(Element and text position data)

═══

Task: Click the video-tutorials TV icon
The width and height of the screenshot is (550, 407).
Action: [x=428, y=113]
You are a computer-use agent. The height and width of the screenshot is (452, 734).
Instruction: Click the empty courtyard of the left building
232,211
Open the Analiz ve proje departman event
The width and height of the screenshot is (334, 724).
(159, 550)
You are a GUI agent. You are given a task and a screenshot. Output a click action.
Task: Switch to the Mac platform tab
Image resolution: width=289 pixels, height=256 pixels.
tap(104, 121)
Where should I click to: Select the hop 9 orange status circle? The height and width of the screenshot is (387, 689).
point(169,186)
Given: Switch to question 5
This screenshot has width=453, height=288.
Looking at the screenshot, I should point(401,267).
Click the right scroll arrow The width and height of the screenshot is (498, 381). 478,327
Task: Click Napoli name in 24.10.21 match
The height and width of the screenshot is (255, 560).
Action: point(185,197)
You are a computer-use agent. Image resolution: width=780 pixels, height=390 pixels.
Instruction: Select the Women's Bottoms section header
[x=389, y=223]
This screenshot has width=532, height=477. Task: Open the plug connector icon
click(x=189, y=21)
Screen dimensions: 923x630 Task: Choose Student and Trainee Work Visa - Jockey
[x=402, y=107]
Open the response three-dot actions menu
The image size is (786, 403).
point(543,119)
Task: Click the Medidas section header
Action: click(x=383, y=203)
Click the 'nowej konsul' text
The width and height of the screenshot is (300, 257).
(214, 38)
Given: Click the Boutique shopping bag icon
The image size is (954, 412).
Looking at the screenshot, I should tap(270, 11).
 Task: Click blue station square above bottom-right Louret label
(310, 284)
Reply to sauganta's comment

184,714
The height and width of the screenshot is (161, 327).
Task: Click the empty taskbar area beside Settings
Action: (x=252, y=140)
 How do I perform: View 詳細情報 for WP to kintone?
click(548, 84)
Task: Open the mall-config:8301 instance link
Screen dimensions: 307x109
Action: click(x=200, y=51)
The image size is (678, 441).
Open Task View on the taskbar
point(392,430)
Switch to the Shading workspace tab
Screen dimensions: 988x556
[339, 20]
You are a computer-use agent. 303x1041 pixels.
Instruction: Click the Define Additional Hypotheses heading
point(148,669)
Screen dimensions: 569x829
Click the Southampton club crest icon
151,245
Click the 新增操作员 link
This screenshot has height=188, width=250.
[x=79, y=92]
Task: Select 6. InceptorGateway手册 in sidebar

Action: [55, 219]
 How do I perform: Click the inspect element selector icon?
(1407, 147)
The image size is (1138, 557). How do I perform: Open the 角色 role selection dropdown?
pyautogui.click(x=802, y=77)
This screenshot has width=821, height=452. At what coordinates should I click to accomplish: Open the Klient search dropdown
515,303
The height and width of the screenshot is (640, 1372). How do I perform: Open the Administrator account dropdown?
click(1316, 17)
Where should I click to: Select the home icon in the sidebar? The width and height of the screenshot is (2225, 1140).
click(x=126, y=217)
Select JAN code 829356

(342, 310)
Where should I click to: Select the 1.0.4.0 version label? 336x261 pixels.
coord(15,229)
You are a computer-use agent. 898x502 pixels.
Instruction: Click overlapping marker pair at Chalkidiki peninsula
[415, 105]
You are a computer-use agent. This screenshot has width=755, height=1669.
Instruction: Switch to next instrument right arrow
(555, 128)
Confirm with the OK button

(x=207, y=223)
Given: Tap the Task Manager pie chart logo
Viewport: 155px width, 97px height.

═══

WHAT TO WORK ON: Please recast the material above as a Markdown table with the columns "Row" and "Entry", taking only the lines from the one containing "Where should I click to: Select the hop" through the one containing "Click the right", both included. Number each line in order and leave out blank lines.

THE REPLY:
| Row | Entry |
|---|---|
| 1 | Where should I click to: Select the hop 9 orange status circle? The height and width of the screenshot is (387, 689). |
| 2 | point(169,186) |
| 3 | Given: Switch to question 5 |
| 4 | This screenshot has width=453, height=288. |
| 5 | Looking at the screenshot, I should point(401,267). |
| 6 | Click the right scroll arrow The width and height of the screenshot is (498, 381). 478,327 |